### Aim of the task:
Go through the data and copy every line in which "Bande" appears.

### Materials provided:
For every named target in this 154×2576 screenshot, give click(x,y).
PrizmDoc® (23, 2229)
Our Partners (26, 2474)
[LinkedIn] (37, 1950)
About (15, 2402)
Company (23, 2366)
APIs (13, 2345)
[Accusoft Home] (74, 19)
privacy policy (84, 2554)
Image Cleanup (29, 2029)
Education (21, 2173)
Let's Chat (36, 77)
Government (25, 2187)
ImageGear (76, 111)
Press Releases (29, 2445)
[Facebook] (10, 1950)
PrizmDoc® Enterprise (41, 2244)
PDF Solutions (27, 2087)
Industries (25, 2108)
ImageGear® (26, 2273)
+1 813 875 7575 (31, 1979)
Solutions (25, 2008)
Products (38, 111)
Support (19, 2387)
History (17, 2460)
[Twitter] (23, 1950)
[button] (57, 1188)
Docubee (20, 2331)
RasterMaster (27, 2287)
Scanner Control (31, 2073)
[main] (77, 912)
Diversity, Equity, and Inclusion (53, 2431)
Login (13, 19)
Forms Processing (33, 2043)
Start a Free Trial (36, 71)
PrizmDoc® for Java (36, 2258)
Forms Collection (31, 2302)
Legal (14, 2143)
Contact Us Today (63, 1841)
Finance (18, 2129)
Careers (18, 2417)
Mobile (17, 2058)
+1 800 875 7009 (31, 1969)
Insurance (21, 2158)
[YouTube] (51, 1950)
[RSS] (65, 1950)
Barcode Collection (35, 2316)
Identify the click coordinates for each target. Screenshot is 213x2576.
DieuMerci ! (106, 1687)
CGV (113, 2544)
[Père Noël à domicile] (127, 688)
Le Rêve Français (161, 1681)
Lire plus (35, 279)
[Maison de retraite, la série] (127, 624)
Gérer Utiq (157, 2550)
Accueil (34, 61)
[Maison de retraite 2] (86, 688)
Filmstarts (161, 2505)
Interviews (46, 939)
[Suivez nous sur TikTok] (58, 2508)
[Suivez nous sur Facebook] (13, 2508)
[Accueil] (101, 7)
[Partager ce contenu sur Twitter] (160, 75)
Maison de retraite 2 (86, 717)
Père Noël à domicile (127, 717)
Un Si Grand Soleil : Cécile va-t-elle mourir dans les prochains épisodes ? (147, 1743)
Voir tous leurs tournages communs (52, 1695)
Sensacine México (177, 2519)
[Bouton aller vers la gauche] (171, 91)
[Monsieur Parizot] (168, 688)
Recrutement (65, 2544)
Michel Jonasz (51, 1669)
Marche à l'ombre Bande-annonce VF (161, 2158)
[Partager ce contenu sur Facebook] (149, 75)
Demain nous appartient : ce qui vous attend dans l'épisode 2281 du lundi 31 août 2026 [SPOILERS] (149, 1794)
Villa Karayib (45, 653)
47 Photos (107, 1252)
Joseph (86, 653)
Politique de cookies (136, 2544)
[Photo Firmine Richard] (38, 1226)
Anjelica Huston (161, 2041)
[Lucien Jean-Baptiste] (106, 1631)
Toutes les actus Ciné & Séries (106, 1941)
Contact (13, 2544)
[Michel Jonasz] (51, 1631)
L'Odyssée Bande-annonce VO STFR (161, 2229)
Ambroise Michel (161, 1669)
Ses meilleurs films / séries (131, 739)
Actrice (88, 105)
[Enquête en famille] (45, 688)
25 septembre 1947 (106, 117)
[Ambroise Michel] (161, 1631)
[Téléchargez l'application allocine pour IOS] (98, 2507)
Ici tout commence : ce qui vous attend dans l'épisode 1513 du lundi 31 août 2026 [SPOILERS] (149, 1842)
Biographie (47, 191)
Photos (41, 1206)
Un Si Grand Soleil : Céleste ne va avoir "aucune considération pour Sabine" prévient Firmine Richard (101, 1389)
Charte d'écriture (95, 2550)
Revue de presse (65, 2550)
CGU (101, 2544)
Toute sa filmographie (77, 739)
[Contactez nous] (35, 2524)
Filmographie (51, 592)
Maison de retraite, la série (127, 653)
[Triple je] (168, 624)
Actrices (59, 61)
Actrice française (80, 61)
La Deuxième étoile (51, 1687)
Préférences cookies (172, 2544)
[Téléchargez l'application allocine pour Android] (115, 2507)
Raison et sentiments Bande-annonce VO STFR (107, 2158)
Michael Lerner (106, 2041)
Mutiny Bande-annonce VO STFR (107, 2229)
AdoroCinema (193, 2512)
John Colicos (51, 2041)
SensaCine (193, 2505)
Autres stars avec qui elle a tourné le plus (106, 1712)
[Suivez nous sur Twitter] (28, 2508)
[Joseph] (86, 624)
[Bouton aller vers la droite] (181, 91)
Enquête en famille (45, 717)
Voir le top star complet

### Result of this exercise:
Marche à l'ombre Bande-annonce VF (161, 2158)
L'Odyssée Bande-annonce VO STFR (161, 2229)
Raison et sentiments Bande-annonce VO STFR (107, 2158)
Mutiny Bande-annonce VO STFR (107, 2229)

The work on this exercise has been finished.